--- START Extracted text ---

Voyager 1 leaving solar system matches feats of great human explorers

13.09.2013 17:11

It's official. Voyager 1 has left the
solar system. While there will be little
immediate benefit from this feat, it
does represent a historic milestone of
exploration.
Voyager 1's achievement is every bit
as important as Roald Amundsen's
party reaching the South Pole on 14
December 1911, or Edmund Hillary
and Tenzing Norgay conquering
Everest on 29 May 1953. The
difference is that there is no human
inside Voyager.
With no obvious human, there is no
obvious hero to venerate for the
achievement. And the army of
scientists and engineers who built and
shepherded the mission seem too
diffuse a collective for adoration.
We must therefore celebrate Voyager
1 itself, as being a robotic extension
of our senses, carrying our
experiments to places that we simply
cannot go. The duration of its mission
alone is worthy of celebration.
Launched in 1977, the same year that
Elvis finally left the building, Voyager
1's primary mission was to visit the
giant planets Jupiter and Saturn. Its
orbit was designed to make a close
pass of Saturn's mysterious moon,
Titan, but that left the spacecraft
coasting through space with no other
planets to encounter.

--- END Extracted text ---

**Objective:**
Write the next part of the article on Voyager 1 leaving the solar system, picking up right after its final sentence.

--- START Given entries ---

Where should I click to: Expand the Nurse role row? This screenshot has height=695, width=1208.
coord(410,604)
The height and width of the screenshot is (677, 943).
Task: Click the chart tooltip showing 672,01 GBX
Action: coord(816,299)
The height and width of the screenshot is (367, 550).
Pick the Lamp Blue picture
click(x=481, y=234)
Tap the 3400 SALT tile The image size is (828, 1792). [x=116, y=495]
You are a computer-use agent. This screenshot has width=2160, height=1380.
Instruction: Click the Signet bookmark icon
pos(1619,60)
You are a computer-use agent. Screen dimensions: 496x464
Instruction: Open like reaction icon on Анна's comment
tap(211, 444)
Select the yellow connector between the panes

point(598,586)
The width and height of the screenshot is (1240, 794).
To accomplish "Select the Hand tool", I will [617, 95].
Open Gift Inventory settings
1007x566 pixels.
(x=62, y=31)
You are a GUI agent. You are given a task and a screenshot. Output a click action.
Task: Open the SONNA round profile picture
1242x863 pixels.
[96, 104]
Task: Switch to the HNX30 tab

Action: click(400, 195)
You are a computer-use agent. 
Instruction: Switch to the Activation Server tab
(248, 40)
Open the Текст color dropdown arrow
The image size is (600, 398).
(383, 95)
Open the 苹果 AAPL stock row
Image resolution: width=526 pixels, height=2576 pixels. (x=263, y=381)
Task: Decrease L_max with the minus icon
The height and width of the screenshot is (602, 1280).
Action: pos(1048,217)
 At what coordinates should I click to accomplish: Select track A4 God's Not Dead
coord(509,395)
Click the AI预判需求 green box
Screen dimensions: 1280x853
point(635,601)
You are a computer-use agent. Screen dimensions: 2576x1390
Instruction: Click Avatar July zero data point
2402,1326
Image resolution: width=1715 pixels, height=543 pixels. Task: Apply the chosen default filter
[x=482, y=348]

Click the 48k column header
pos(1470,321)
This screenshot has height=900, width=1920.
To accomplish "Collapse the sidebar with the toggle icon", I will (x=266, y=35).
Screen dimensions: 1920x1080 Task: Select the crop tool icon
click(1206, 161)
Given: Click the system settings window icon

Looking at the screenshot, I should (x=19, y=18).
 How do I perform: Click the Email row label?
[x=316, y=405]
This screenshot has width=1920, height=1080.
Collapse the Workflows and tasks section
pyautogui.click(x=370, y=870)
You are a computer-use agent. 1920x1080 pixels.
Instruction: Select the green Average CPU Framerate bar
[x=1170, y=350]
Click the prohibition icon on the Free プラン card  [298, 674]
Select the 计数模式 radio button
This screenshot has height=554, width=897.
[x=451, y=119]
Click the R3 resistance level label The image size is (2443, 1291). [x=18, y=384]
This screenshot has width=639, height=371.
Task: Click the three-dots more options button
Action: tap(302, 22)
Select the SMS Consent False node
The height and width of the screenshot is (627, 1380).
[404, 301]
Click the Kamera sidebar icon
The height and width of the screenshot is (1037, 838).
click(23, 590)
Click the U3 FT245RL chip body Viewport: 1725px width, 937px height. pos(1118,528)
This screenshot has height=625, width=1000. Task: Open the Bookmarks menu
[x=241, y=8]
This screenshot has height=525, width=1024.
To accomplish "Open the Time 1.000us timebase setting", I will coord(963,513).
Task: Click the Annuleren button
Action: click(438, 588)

--- END Given entries ---

**Answer to the problem:**
In the subsequent decade, sister ship
Voyager 2 stole the limelight because
of its flyby of Jupiter, Saturn, Uranus
and Neptune. Voyager 1 was
travelling faster, however, and that
extra speed now means it is around
120 times the distance of the Earth
from the sun, whereas Voyager 2 is
lagging behind at about 100 times.
Powered by radioactivity, both are
still communicating with Earth. It
was realised that sunlight would be
far too weak in the outer solar
system to drive solar panels. The
power is gradually running down,
however, as the radioactive fuel
decays.
The craft are expected to last until
around 2020, and that gives plenty of
time to collect data about this newly
reached realm of nature.
The boundary of the solar system is
defined by the magnetic field created
inside the sun. This bubble of
magnetism traps particles and when
Voyager passes the boundary, the
density of particles will change
abruptly. A recent review of the
spacecraft data shows that this
happened on 25 August 2012, over a
year ago.
So, according to Nasa Voyager 1 has
officially left the solar system.
It is difficult to say at the moment
what benefit this knowledge will
bring to us – just as it was difficult to
say what benefit Amundsen's and
Hillary's achievement would have on
society.
But just as certainly, achievements
inspire us and drive us on to our own
personal goals and therefore cannot
be underestimated.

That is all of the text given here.